Parking meters and When Technology Helps

Parking meters, like turnstiles on the subway, used to be hardy, mechanical things. You put a coin in, the coin bit a cog’s tooth, you turned. They worked and stood up to use and weather.

parking meter in Passau (Germany, Bavaria)

Creative Commons Licensephoto credit: viZZZual.com

Most parking meters are now computers. Even in small towns, the computers now dispense tickets, read magnetic stripes, and help meter maids make quotas.

The machines have to be serviced by technicians specifically trained. There’s software, hardware, networking. I’ve seen the insides of MetroCard machines far more often than I recall watching them emptying turnstiles, much less fixing them.

How much value can these newer machines add to these situations? How much more does the sleepy municipality realize with computers than they did with cogs, knobs and nickels?

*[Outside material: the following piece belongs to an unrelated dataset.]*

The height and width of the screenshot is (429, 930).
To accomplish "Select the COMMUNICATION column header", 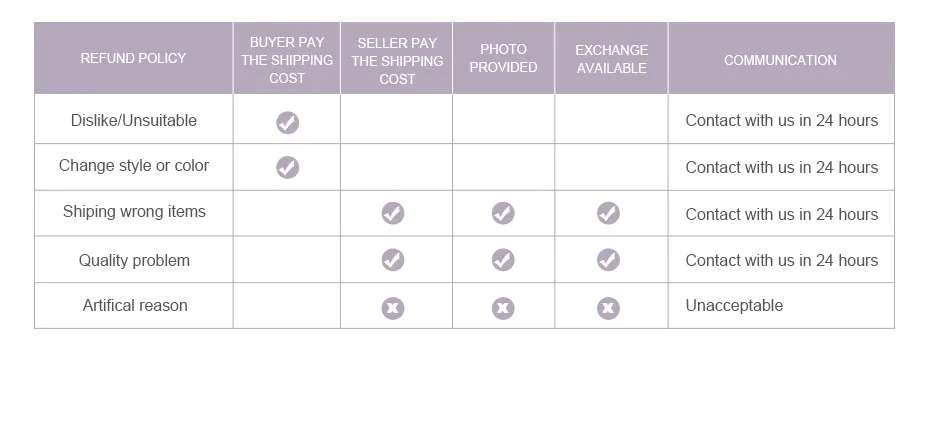I will [781, 58].
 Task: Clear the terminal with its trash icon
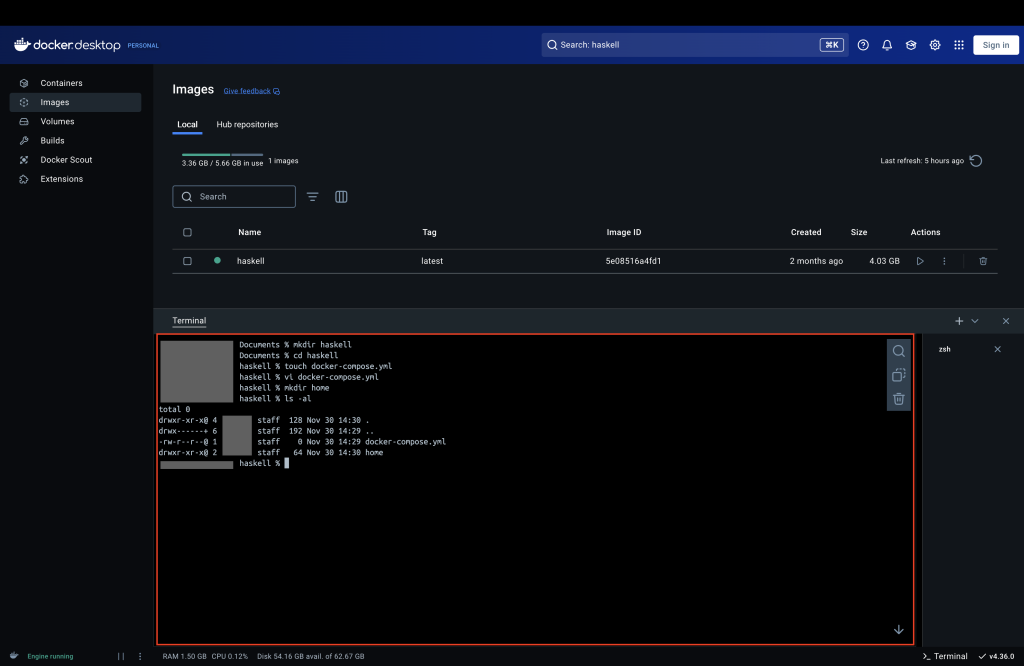pos(898,397)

Technology needs to be applied situationally and with care. Presuming the newer machines were put in place to improve things, how much improvement have they brought?

Most processes in your business can be improved: everything from pulling info from email to getting the merger docs you need can be streamlined. Taking care to improve processes without upsetting what’s made them work – presuming they do – is where experience and good sense count.

Situations where a given solution is beneficial for a specific principal can theoretically happen, too.  Accounting for this is another part of the vetting process. Solutions that cost a lot have a tendency not to fail: they’re not allowed to, as they’re too expensive to allow it. Bad money after good is not just for poker.

If you’re considering a solution that weds you long-term to a specific vendor, consider that well. A bunch of companies made turnstiles; there’s likely just one making all the MetroCard machines. They can charge what they like for the machine itself as well as the services around it.

Changing of process is almost always unwelcome, so input from the people who do work in your process is important. Even the good one’s aren’t going to like change much, but if they’re good, they’ll appreciate a good solution. If part of that means your good peoples’ participation, then involving them early and often works well.

Who do you suppose tested the new parking meters and turnstiles?